Every month researchers report that they have discovered genetic factors that appear to increase the likelihood that a person will develop some type of cancer or other disease. And every month consumer groups, doctors, health insurance companies or state officials express alarm about the skyrocketing cost of the specialty drugs.
“Planning for the precision medicine initiative is going like gangbusters,” said Sharon F. Terry, chief executive of the Genetic Alliance, an advocacy group for patients. “But I have grave concerns about the cost of medicines that will be developed. The prices that we’ve been seeing for these treatments are just not sustainable.”
Mr. Obama pointed to cystic fibrosis as a disease that was being treated effectively with a drug that helps people with specific mutations in a particular gene. One of those patients, William Elder Jr., attended his State of the Union address.
What Mr. Obama did not say is that the list price for a one-year supply of the drug, Kalydeco, is $311,000, according to its manufacturer, Vertex Pharmaceuticals.

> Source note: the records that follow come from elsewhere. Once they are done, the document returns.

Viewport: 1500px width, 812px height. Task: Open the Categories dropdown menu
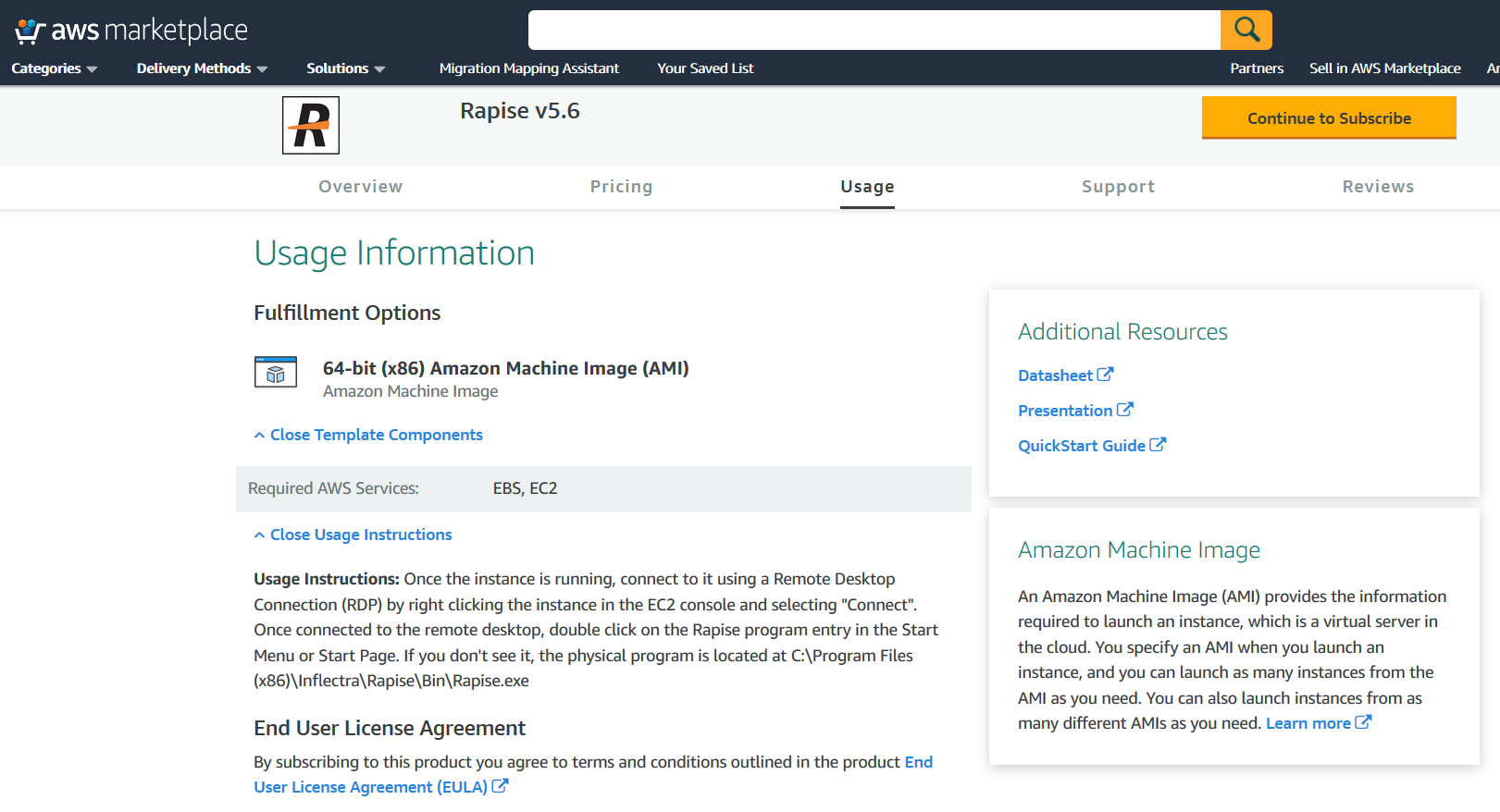[54, 68]
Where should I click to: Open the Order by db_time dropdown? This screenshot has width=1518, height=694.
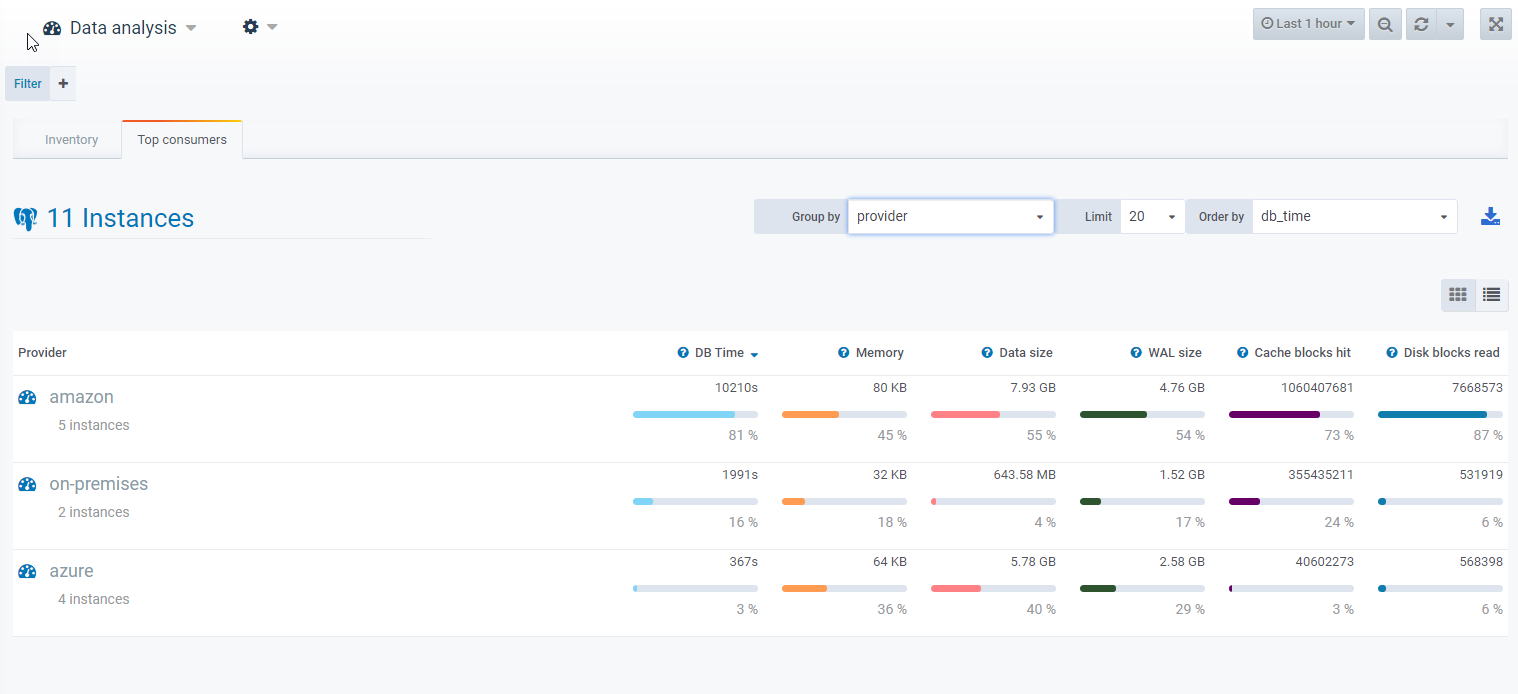pos(1354,217)
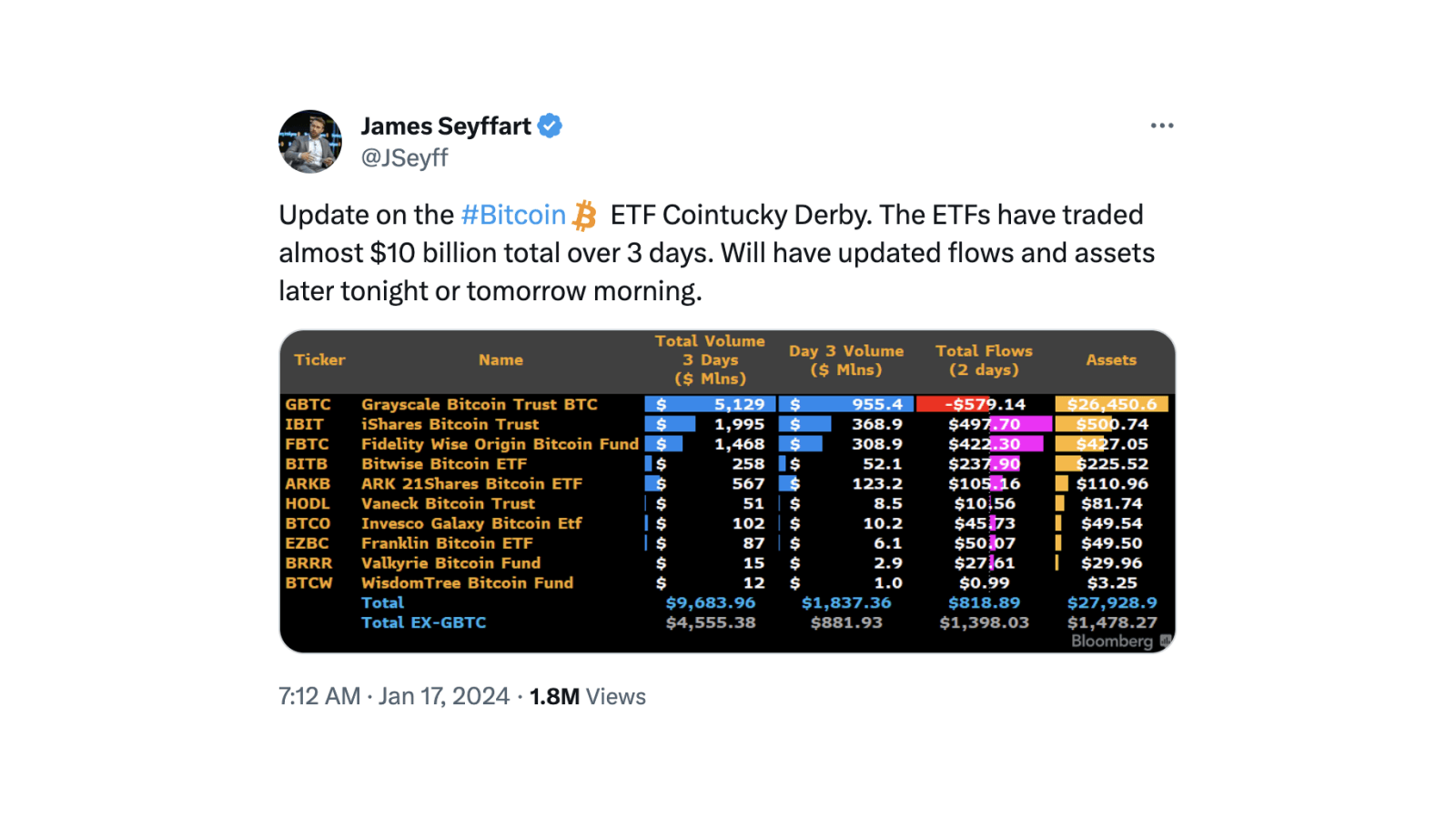Click the blue GBTC 5,129 total volume bar
1456x819 pixels.
click(710, 404)
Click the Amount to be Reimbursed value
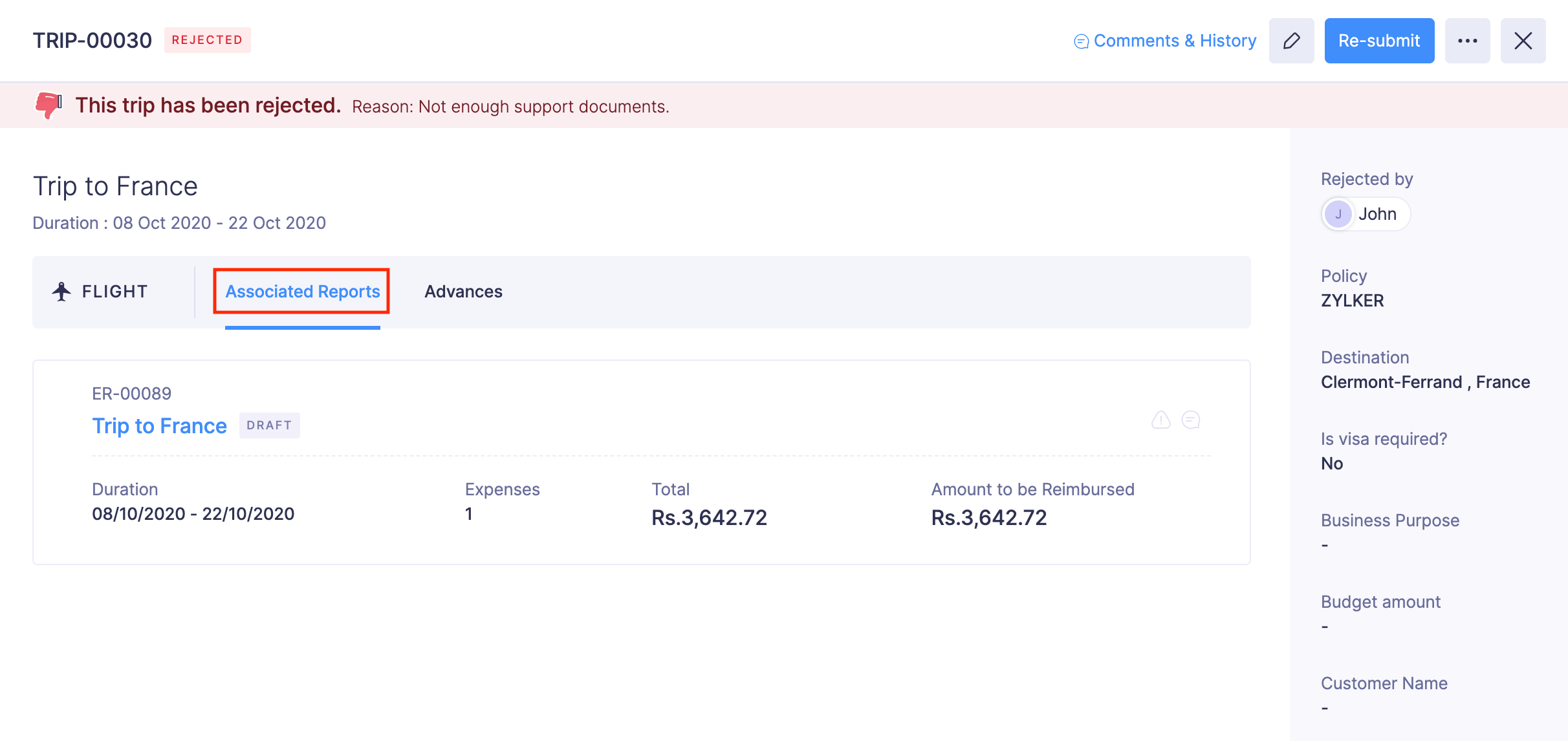Screen dimensions: 1568x741 (988, 517)
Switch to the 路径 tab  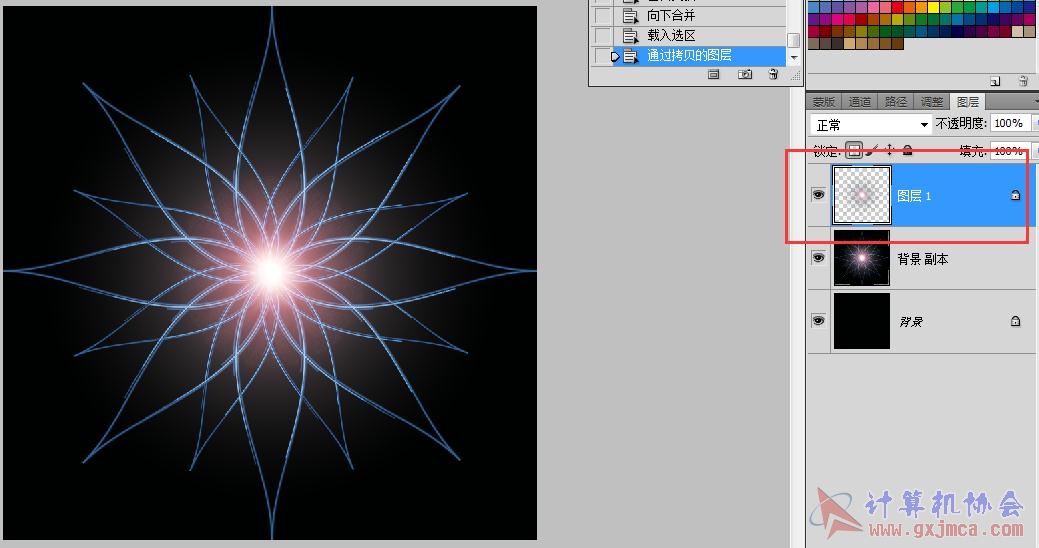895,102
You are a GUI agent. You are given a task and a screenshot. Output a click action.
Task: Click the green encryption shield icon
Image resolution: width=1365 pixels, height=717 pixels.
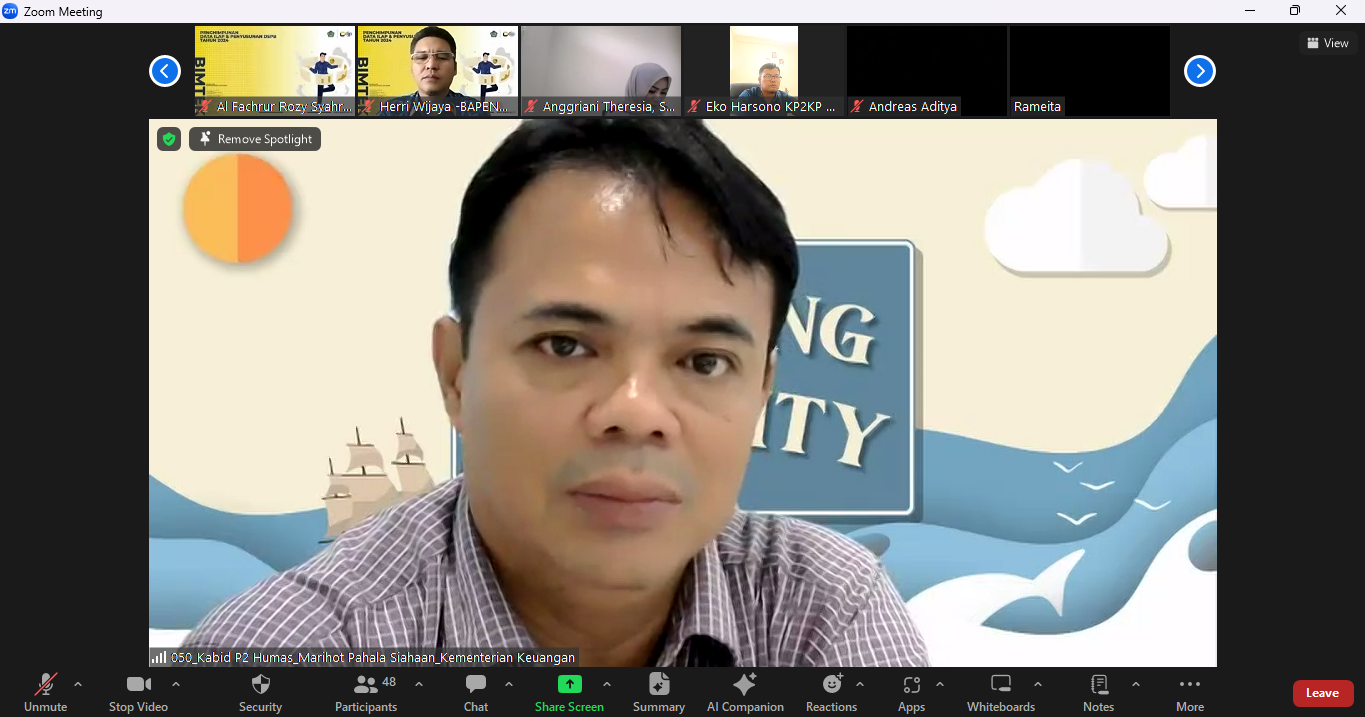pyautogui.click(x=169, y=139)
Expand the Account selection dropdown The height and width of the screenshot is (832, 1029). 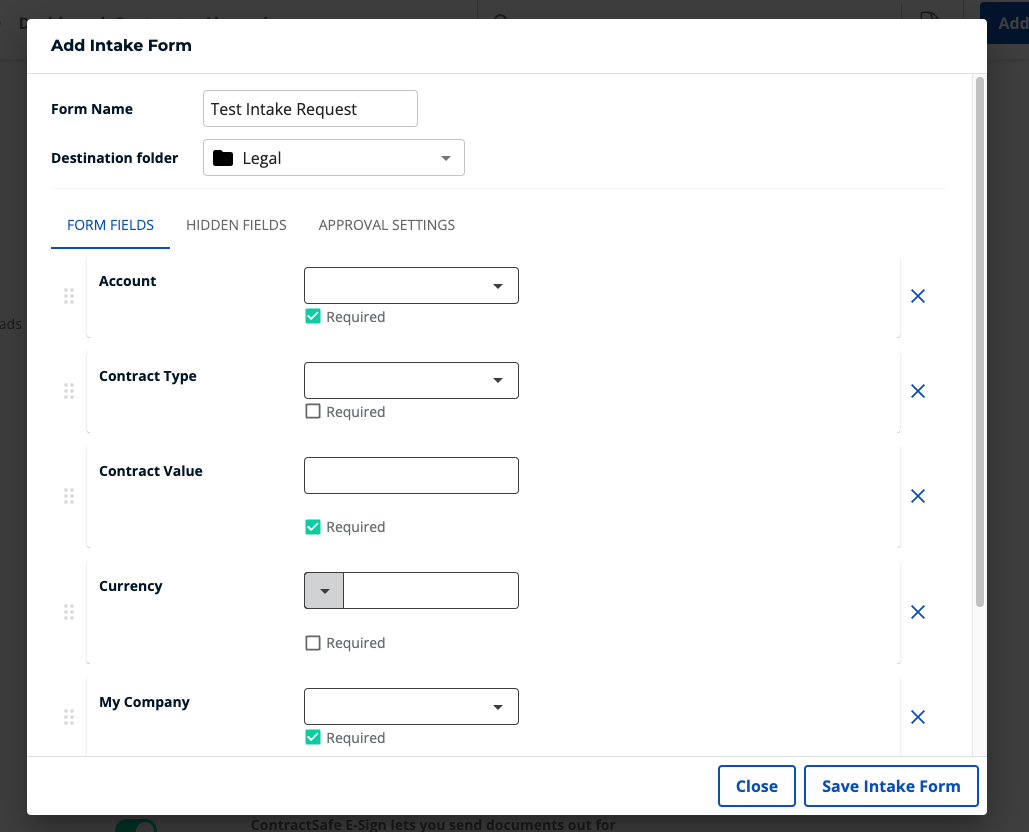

Cystic fibrosis clogs the lungs with mucus. Mr. Elder, 27, said in an interview that the cost of his treatments had been covered by insurance, and he described the drug as a godsend. He vividly recalled the day in 2012 when, after numerous hospitalizations, he was able to breathe through his nose for the first time in years. “It was exhilarating,” he said.
Five years after passage of the Affordable Care Act, drug prices are emerging again as a political issue. On a presidential campaign stop in Iowa this month, Hillary Rodham Clinton said the government needed to drive a harder bargain with drug companies. In the latest monthly poll by the Kaiser Family Foundation, the health care priority cited most often, by Democrats and Republicans alike, was making high-cost drugs affordable to people who need them.
The cost of analyzing a person’s genes, using a technique known as DNA sequencing, has declined sharply in recent years, but the cost of medicines that target specific genes or mutations is high and climbing higher.
A few examples show how expensive these drugs have become.
For a standard course of treatment with Blincyto, a new leukemia medicine sold by Amgen, the price is about $178,000, the company said. The government designated Blincyto a breakthrough therapy and gave it accelerated approval in December after finding that it “may offer a substantial improvement over available therapies.”
For Xalkori, a lung cancer drug made by Pfizer for people with a genetic abnormality detected in a government-approved test, the list price is $12,000 a month. Treatments typically last seven months, the company said.
And for Gleevec, a targeted therapy to treat a certain type of chronic myeloid leukemia, Novartis charges $9,210 a month, and most patients will need lifelong therapy, said Eric Althoff, a spokesman for the company.
All four companies — Vertex, Amgen, Pfizer and Novartis — said they had patient assistance programs to provide financial help or free medicines to people who could not afford the drugs.
Despite such programs, Dr. John D. Bennett, president of the Capital District Physicians’ Health Plan, which serves 460,000 people in upstate New York, said: “The rising cost of specialty drugs has the potential to bankrupt our health care system. What good is a miracle drug if you can’t afford it?”
More than 40 million people have prescription drug coverage through Medicare. The overall cost has been significantly less than originally projected in 2003. But an influential federal panel, the Medicare Payment Advisory Commission, told Congress last month that the “use of high-cost drugs poses a big challenge” for the government and for Medicare beneficiaries, who typically pay 25 percent to 33 percent of the cost of specialty drugs.
“It would be unfortunate if we make scientific progress and then price patients out of the drugs we develop through that progress,” said Dr. Peter B. Bach, director of the Center for Health Policy and Outcomes at Memorial Sloan Kettering Cancer Center in New York.